Malacca Central

Defunct federal constituency
- Legislature: Dewan Rakyat
- Constituency created: 1955
- Constituency abolished: 1959
- First contested: 1955
- Last contested: 1955

= Malacca Central (Federal Legislative Council constituency) =

Former constituency in Malaysia

Malacca Central was a federal constituency in Malacca, Malaysia, that has been represented in the Federal Legislative Council from 1955 to 1959.
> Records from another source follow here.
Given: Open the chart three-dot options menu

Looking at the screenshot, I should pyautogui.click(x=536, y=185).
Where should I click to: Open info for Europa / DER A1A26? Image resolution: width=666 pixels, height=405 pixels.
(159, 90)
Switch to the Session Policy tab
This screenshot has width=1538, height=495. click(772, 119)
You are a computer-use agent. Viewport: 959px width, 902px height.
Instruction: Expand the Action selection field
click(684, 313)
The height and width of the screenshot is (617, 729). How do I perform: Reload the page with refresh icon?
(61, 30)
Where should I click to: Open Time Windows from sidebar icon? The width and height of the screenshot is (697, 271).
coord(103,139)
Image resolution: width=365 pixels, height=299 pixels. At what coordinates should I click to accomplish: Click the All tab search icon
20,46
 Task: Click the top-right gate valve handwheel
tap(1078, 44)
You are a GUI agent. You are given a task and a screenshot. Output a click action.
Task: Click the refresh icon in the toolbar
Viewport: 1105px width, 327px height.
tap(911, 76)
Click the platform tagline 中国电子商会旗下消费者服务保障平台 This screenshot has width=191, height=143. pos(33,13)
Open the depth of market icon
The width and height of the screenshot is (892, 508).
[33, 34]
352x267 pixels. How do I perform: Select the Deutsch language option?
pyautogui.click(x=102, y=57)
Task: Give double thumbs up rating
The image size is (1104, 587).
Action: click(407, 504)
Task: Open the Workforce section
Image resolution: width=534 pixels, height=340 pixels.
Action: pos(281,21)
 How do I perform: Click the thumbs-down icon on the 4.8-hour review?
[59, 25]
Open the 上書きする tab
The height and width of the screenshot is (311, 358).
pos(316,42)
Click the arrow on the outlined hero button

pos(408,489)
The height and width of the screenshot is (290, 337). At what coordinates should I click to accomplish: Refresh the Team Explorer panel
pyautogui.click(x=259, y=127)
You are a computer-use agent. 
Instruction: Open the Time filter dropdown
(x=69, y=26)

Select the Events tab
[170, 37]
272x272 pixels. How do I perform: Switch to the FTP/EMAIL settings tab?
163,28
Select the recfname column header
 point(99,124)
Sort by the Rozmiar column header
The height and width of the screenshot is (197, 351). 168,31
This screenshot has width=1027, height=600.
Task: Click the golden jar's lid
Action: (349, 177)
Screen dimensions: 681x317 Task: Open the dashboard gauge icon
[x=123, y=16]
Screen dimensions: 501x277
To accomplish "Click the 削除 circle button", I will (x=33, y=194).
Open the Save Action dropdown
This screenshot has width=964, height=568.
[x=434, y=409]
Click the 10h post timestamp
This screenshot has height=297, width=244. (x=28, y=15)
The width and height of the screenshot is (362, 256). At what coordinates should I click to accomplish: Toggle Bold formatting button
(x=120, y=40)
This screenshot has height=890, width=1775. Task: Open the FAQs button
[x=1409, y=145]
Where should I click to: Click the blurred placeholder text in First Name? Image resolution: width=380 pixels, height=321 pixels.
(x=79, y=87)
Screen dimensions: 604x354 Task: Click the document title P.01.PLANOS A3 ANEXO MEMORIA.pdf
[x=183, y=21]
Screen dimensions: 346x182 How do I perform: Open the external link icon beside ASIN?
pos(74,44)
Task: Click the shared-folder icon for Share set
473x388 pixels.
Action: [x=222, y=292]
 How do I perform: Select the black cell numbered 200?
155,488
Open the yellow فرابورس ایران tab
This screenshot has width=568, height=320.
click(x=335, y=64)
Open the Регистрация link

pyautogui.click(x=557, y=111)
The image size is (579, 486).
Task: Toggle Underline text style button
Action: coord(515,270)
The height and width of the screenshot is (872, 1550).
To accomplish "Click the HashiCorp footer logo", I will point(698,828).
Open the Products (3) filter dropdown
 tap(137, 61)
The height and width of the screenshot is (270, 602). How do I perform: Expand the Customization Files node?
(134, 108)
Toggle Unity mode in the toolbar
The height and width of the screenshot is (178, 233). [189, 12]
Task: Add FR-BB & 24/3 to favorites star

The federal constituency was created in the 1955 redistribution and is mandated to return a single member to the Federal Legislative Council under the first past the post voting system.

== History ==
It was abolished in 1959 when it was redistributed.

=== Representation history ===

Members of Parliament for Malacca Central
| Parliament | Years | Member | Party | Vote Share |
Constituency created
| 1st | 1955-1959 | Tan Siew Sin (陈修信) | Alliance (MCA) | 17,104 84.26% |
Constituency abolished, split into Malacca Tengah and Bandar Malacca

=== State constituency ===

| Parliamentary constituency | State constituency |  |  |  |  |  |  |
| 1955–59* | 1959–1974 | 1974–1986 | 1986–1995 | 1995–2004 | 2004–2018 | 2018–present |
| Malacca Central | East Central |  |  |  |  |  |  |
| East Fort |  |  |  |  |  |  |
| West Central |  |  |  |  |  |  |
| West Fort |  |  |  |  |  |  |

==Election results==

Malayan general election, 1955: Malacca Central
| Party |  | Candidate | Votes | % |
|  | Alliance | Tan Siew Sin | 17,104 | 84.26 |
|  | Independent | Karim Bakar | 3,194 | 15.74 |
| Total valid votes |  |  | 20,298 | 100.00 |
| Total rejected ballots |  |  |  |
| Unreturned ballots |  |  |  |
| Turnout |  |  | 20,298 | 82.09 |
| Registered electors |  |  | 24,273 |
| Majority |  |  | 13,910 | 68.52 |
This was a new constituency created.